Obviously some are more successful than others. Anything that relies heavily on animation or video isn't really suited to e-paper (in fact, pushing an E Ink panel to the sort of high refresh rates you'd need for anything close to smooth video will see it use power more quickly than the regular AMOLED would), but I've been using Google Maps, Spotify, the calculator, Gmail app, Hangouts, and several others with no significant compromises.

Sometimes, even with the unsuitability of E Ink to video, it's still worth using YotaMirror though. Taking full-resolution selfies with the main camera, for instance, is a whole lot easier when you can frame them using the e-paper display.

Overall, YotaMirror makes for a far more flexible system: with ebooks, for instance, now you can opt to use either Yota's own ereader app (which supports Adobe DRM), or simply load up Amazon's regular Kindle app for Android if that's where you get your content from. Both are eminently readable. Since e-paper only demands power when refreshing, you can have a map, or a schedule, or a list of instructions kept on-screen so they're permanently visible, without chewing through your battery in the process.

Taking particular advantage of that is YotaSnap, a screenshot tool accessed by swiping to the right of the Google Now button.

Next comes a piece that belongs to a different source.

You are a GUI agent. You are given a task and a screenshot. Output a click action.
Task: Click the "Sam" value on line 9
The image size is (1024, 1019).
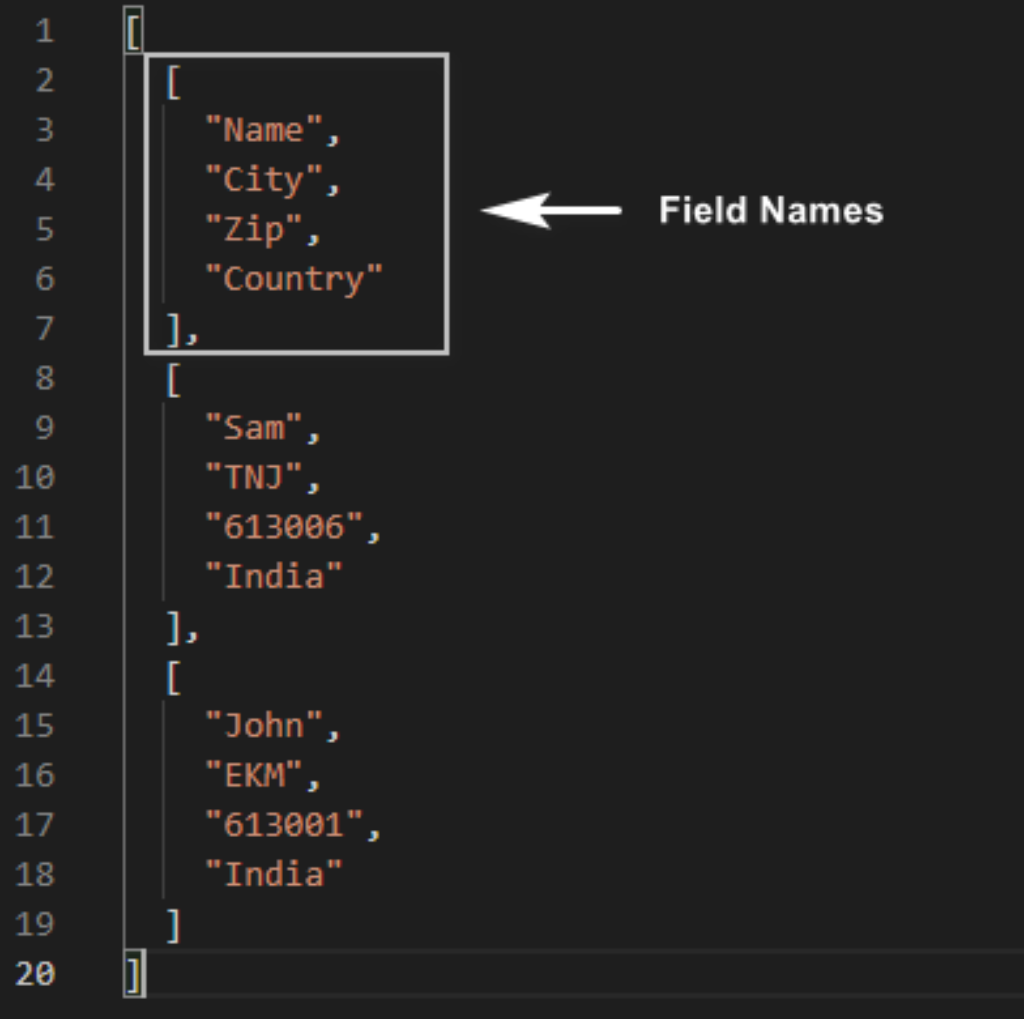(253, 428)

Of course you could already take a screenshot using Android's built-in tool, but YotaSnap automatically puts that image on the E Ink display, where it'll stay even if the battery runs out and the phone shuts down. A widget to access all screenshots is available on YotaPanel too.

Finally, since permanently flaunting your upcoming calendar and other information on the back of your phone might not be your favorite idea, there's YotaCover. Effectively covering up YotaPanel with a picture, you can choose from shots saved on the phone, a particular Facebook gallery or your Instagram feed, or from a small number of images Yota provides.

In future, though, the company is hoping to offer photographers and others a way to push regularly updated galleries of images to the YotaPhone 2. For instance, you could have regularly updated artwork show up, or photos on a certain theme, or even "quote of the day" type information.

Battery life is the other improvement Yota is championing. With all of the radios turned on, you can apparently read for a solid five days on the E Ink screen on a single charge. True, that's not especially realistic, but judicious switching between AMOLED and E Ink promises a couple of days of more typical use, and there's a YotaEnergy mode – shutting down all by GPRS data and pushing core functionality like calls and texts to the e-paper screen – which Yota says should stretch 15-percent of battery for something like 8.5hrs.

All in all, it's a far more usable system than the first YotaPhone, and it certainly shows that Yota was listening to the early feedback. There are some obvious issues people will pull the company up on to begin with – the fact it runs Android 4.4 KitKat out of the box, for instance, with 5.0 promised "at a later date" – and it remains to be seen how fundamentally useful over time the twin display system is.

Biggest stumbling block may be price, with the phone coming in at £555 (869) in the UK or around €700 elsewhere in Europe.

I'll be putting the YotaPhone 2 through its paces to see if it warrants that sort of money, as well as whether Yota's dream of doubling up on displays actually has real-world advantages. If you're already convinced, you can order one in the UK from today, in Hong Kong by the end of the year, and in other Asia markets in Q1 2015. North American availability will follow on "soon after," Yota says.